Isn’t it about time for the grown ups to take over Palm Beach society?
That question shouldn’t shield the overarching fact that Palm Beach is home to some of the world’s most generous people.
It’s just that a few judgment calls are beneath some of the philanthropists who make them, and give the false impression they might be petty, selfish and provincial.
Case in point: A handful of gala chairs this season have allowed themselves to be led by the nose by the Palm Beach Daily News (the so-called Shiny Sheet) — thus costing the medical research, homeless and animal charities it’s supposed to raise money for untold damages.
In the non-profit business, you see, exposure translates into cold, hard cash.
And when exposure is being used as a weapon by the Shiny Sheet, everybody loses.
Here’s what’s going on:
The dying newspaper’s columnist, Shannon Donnelly, is talking society mavens who are often unwise to the correlation between exposure and revenues, into declaring their black-tie galas off-limits to other media.
That includes television stations and websites like Gossip Extra.
What happens if an event is open to all news organizations?
Donnelly might not show up to do her job, which automatically places in-depth coverage of the event in the back of the line — or off the paper’s agenda.
Leadership asleep at the switch
In making her request, Donnelly breaks so many newspaper business rules that it’s hard to figure out where to begin. And she makes all journalists look bad.
In some circles, you see, trading on or withholding coverage of a legitimate news event fits the definition of blackmail. And incompetence.
Publisher Joyce Reingold won’t comment outside of: “We cover as many events as possible each season, regardless of whether or not other media are in attendance.”
So it’s unclear whether she knows, or cares about, or understands Donnelly’s dirty deals with otherwise honorable institutions like the LIFE Foundation, the American Red Cross and even the Palm Beach Zoo.
All three stupidly caved to Donnelly.
It was partly because they worried that their photos wouldn’t appear in the Shiny Sheet, partly because they thought the lack of coverage by the paper would hurt their cause.
Other groups told Donnelly to go fly a kite — and are not worse off for it. Those included the organizers of balls for the Police Foundation, Susan G. Komen For the Cure and the Leukemia & Lymphoma Society.
All raised record amounts of well over $1 million!
To be sure, there is something poetic about multi-millionaires like Lois Pope figuratively kneeling before someone like Donnelly, a wardrobe-challenged woman who lives in a $112,500-condo bought with the settlement money from plastic surgery gone awry.
There’s something strangely attractive about proud one-percenters lending a lowly hack the power to pick who does, and doesn’t, attend its functions.
For those of you who do not know Donnelly, writer Laurence Leamer demystified her role three years ago in his tome about Palm Beach, Madness Under The Royal Palms.
Among other goodies, Leamer wrote about Donnelly allegedly accepting lavish gifts from her sources.
And he hinted that the purpose of her 2001 wedding to a much older man was to collect more expensive gifts without raising suspicion — something that would have cause her firing from 99.9 percent of legitimate news outlets.

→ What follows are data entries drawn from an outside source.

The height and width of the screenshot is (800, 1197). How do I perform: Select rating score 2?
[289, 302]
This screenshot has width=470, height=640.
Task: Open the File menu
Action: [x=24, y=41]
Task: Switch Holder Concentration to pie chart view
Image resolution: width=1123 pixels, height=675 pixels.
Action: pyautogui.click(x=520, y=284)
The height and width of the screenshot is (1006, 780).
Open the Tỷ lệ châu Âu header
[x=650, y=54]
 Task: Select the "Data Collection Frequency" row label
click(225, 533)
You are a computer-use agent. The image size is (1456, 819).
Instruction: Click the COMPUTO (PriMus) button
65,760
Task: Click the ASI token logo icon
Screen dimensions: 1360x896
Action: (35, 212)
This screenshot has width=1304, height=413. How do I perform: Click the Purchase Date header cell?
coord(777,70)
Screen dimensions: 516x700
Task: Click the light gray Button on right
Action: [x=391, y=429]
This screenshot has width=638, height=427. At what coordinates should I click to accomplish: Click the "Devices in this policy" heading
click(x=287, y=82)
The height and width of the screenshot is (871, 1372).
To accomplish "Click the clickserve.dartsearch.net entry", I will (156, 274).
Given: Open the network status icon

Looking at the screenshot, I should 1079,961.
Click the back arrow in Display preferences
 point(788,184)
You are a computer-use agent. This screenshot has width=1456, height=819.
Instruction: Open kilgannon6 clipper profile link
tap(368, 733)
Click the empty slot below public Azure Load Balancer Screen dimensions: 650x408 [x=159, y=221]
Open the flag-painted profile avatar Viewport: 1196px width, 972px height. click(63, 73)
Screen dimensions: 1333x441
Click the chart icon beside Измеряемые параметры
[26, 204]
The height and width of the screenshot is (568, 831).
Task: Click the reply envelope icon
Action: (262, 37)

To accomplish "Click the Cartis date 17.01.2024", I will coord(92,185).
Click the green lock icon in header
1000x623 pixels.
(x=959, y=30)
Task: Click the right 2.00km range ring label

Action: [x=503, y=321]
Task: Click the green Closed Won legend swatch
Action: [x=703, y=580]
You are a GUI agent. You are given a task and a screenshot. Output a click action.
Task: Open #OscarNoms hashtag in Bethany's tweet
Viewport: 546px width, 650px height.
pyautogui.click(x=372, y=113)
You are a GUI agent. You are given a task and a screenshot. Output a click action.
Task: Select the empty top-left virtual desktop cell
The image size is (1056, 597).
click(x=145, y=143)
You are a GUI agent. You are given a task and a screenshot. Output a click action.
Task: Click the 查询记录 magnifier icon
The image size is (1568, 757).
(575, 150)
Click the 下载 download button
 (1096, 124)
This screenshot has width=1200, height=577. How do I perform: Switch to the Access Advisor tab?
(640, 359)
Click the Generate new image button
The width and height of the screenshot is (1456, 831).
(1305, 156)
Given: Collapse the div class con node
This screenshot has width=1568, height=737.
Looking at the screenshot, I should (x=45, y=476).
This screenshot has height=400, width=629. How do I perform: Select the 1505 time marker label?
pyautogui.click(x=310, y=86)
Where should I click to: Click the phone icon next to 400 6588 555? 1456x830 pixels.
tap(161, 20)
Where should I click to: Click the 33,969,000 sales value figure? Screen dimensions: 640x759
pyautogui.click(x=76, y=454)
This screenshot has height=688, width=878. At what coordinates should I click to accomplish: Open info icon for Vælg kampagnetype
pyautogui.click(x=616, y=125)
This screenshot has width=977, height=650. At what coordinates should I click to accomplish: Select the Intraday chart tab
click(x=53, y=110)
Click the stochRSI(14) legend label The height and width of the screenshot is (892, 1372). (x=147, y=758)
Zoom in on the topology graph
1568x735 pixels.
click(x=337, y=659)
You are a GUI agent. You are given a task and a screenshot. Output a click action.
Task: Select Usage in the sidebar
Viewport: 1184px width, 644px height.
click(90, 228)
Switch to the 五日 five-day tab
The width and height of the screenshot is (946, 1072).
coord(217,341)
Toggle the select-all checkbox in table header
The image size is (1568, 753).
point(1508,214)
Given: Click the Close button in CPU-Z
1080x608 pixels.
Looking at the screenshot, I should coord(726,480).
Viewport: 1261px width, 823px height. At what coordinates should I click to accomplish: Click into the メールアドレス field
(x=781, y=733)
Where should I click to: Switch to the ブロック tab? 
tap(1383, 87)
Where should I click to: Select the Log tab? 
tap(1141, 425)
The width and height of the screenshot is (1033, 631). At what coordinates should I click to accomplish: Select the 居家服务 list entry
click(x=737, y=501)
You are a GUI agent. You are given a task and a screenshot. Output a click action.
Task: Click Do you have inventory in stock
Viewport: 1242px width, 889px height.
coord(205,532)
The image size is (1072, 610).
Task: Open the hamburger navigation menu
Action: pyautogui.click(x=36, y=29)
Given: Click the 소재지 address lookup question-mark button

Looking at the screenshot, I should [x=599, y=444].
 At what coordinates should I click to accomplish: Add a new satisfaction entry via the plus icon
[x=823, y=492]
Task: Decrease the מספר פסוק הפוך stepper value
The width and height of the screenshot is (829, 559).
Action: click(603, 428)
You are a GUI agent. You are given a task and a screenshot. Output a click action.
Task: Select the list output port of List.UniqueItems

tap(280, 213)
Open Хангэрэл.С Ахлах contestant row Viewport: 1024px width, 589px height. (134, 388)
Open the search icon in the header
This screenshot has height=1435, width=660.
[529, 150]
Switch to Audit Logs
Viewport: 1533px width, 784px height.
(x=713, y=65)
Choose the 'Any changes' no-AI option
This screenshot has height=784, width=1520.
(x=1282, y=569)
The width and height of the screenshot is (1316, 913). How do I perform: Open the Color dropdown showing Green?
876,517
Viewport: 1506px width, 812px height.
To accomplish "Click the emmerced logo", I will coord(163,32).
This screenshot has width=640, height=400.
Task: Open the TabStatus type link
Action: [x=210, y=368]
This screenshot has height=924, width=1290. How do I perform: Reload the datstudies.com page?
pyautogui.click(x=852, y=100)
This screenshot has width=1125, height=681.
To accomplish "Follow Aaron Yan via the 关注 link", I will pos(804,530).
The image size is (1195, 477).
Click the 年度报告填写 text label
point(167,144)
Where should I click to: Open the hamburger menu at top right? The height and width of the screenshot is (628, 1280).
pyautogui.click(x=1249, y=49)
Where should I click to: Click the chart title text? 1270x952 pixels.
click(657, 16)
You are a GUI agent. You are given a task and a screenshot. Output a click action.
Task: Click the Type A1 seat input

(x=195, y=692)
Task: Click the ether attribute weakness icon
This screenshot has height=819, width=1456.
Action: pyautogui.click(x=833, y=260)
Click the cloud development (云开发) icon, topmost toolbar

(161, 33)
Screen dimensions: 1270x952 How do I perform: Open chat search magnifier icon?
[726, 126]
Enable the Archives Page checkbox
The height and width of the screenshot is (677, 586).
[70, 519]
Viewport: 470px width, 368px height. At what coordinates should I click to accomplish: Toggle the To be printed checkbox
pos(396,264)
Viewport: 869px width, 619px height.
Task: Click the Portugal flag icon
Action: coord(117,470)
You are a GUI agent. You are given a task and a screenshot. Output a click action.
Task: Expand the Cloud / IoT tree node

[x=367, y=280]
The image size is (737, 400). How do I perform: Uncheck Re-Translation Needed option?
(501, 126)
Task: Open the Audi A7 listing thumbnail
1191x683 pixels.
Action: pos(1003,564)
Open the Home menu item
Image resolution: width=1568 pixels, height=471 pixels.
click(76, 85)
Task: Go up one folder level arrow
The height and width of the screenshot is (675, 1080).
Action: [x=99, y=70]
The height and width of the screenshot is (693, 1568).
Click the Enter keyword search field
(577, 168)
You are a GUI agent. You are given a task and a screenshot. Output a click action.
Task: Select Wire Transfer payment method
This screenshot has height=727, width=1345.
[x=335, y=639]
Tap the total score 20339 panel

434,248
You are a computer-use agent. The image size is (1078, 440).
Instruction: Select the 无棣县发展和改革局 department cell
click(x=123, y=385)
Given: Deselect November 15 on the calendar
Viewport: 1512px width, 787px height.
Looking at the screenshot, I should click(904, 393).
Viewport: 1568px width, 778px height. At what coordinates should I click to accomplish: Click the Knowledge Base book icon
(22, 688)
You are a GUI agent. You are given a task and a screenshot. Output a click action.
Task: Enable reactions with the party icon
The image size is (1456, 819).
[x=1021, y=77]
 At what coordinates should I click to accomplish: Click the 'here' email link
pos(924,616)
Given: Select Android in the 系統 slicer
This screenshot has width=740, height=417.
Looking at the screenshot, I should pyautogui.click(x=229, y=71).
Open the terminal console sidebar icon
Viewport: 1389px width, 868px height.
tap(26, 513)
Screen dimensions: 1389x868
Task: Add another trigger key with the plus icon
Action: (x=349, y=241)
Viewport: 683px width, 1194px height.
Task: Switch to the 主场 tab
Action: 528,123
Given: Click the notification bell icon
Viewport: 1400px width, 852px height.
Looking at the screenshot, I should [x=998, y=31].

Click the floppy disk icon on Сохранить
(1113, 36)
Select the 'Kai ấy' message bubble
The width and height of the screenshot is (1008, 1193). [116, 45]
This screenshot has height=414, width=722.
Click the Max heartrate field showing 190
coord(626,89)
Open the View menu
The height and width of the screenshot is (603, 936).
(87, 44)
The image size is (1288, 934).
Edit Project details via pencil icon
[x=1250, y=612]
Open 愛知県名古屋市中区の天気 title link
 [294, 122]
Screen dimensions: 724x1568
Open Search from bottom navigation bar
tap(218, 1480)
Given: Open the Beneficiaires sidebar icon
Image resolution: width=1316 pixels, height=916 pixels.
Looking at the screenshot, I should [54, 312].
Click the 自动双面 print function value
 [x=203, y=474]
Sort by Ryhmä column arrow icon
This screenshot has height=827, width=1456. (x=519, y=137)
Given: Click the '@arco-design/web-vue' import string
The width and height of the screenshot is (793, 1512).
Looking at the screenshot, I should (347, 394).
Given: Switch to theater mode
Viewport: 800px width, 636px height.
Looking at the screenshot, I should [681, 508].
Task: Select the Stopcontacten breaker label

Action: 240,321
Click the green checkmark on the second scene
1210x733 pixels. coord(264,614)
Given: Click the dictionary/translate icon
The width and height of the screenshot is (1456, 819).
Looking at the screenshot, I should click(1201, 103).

In case you’re wondering, Donnelly continues to breach journalistic ethics and the rules of the paper’s owners on a weekly basis with Reingold’s blessing.
This season, she’s on track to accept 25 to 30 tickets into lavish Palm Beach feasts.
Each ticket is worth between $750 and $1,000, and neither Donnelly nor the Shiny Sheet will be asked to pony up for the lobster, caviar, steak and expensive wines consumed by their employee.
“We don’t pay for access,” Reingold proudly wrote in an email.
That’s fine and dandy — then stop leaning on charities to give up valuable coverage.
Because eventually, Palm Beach society will figure out that having a photo in the Shiny Sheet isn’t all it’s made out to be, even after paying dearly for it.